Text segment:
# My UDS (pic heavy)



## rickw (Sep 23, 2008)

Hi guys. Here's a big thanks to all that shared their info on the UDS so others, like me, could have the knowledge to attempt one their self. I was gathering parts for the UDS for a few weeks and this weekend finally got it built. Here is some pics of the progress and final result.









 I had a hard time with the Weber lid fitting so with some bending and banging this is how I figure to use it. I have to have my smoked turkey.





 I did a test burn with 9 lbs of charcoal and after 9 hours it was still holding on at 210 degree. I had to hit the sack so I really don't know how long it really did last.

 Once again a big thanks to all.


----------



## gorillagrilla (Sep 24, 2008)

Very cool. Let us know how that intake extention works .


----------



## waysideranch (Sep 24, 2008)

That's a sweet looking rig.


----------



## rickw (Sep 24, 2008)

During the test burn I was messing with the gate valve to see how easy it would be to control. I could lower and raise the temps around 20 degrees or so with just a small amount of adjustment. I have plans on a smoke this Sunday so that will be the big test


----------



## grothe (Sep 24, 2008)

Very nice Rick... you did one h3ll of a job!!!


----------



## guvna (Sep 24, 2008)

looks real nice with that kettle lid on there. good job! do you have any moe pics from the build? are you gonna make anymore mods?
thanks,
guv


----------



## cowgirl (Sep 24, 2008)

Great job Rick!!


----------



## bbq bubba (Sep 24, 2008)

Welcome to the Drumhead nation!!


----------



## richtee (Sep 24, 2008)

Source data:

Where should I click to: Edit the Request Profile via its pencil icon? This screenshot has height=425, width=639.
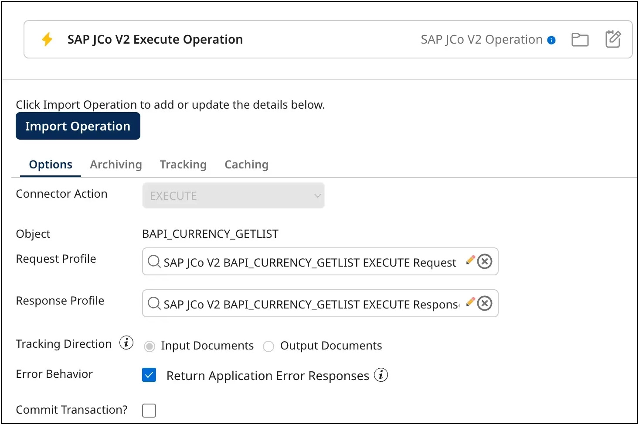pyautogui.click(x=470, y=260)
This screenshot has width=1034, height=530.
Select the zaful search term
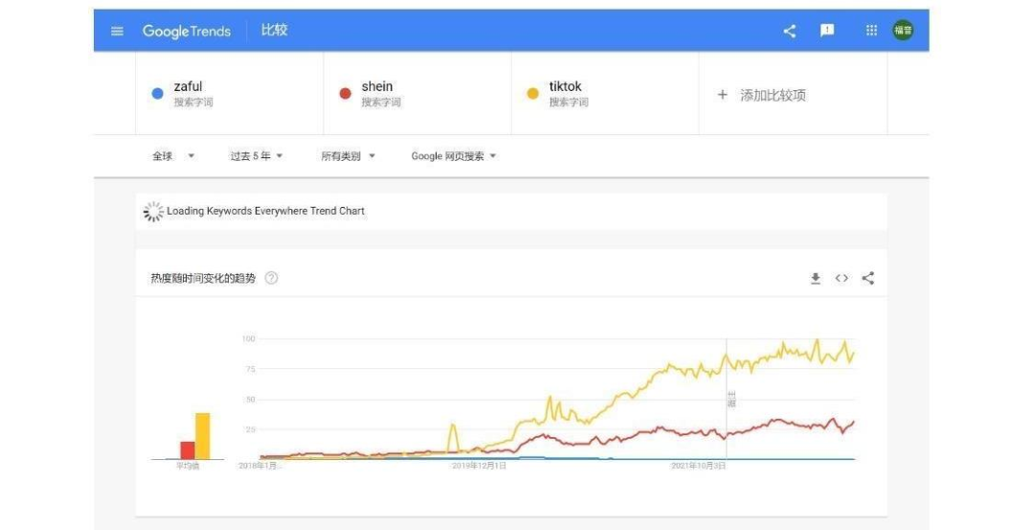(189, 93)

Objectives:
1. Could you copy out every line of the records that follow the drum smoker thread, keeping each one identical and leaving the pictures out?
2. Can you carry on the forum thread about the drum smoker build, starting right after its last line?

Answer set:
1.
Where should I click to: Edit the Request Profile via its pencil icon? This screenshot has height=425, width=639.
pyautogui.click(x=470, y=260)
This screenshot has width=1034, height=530.
Select the zaful search term
(189, 93)

2.
Nice!  And Bubba did an extended intake once...he din't like it. But he din't heed my advice to increase it's diameter due to pipe length and laminar airflow characteristics in conjunction with thermodynamic convection considerations. Figgers.  ;{)


----------



## pigcicles (Sep 24, 2008)

_*WHAT?!!*_ LOL j/k - Them there is edjukated werds right there


----------



## bbq bubba (Sep 24, 2008)

Uhhhhh.............what???


----------



## richtee (Sep 24, 2008)

You shoulda made it bigger Bubba! -


----------



## bbq bubba (Sep 24, 2008)

Oh....thanks!


----------



## j0k3r-x (Sep 24, 2008)

Great work Rick!!!


----------



## richoso1 (Sep 24, 2008)

Nice work my friend. Your determination paid off bigtime.


----------



## cman95 (Sep 24, 2008)

Nice rig you have there.


----------



## cajun_1 (Sep 24, 2008)

Great Job  ...


----------



## motorhedd (Sep 24, 2008)

Way to go Rick...its well known that "Q" always tastes better on a smoker ya built your self!!


----------



## rickw (Sep 27, 2008)

Thanks folks for all great comments. This morning I added a shelf and access holes for a digital thermometer or two. Here's a pic of how it turned out.


----------



## doctor phreak (Sep 27, 2008)

nice work..man i really think about doing one....good thing i can pull alot of info on here...how much do you have invested in it...


----------



## rickw (Sep 27, 2008)

I got a lot of the supplies free so I might have around $50 into it.


----------



## chadpole (Oct 5, 2008)

Good job ,Rick. You'll get years of enjoyment from it. Keep it out of the elements and garage kept and it may last forever.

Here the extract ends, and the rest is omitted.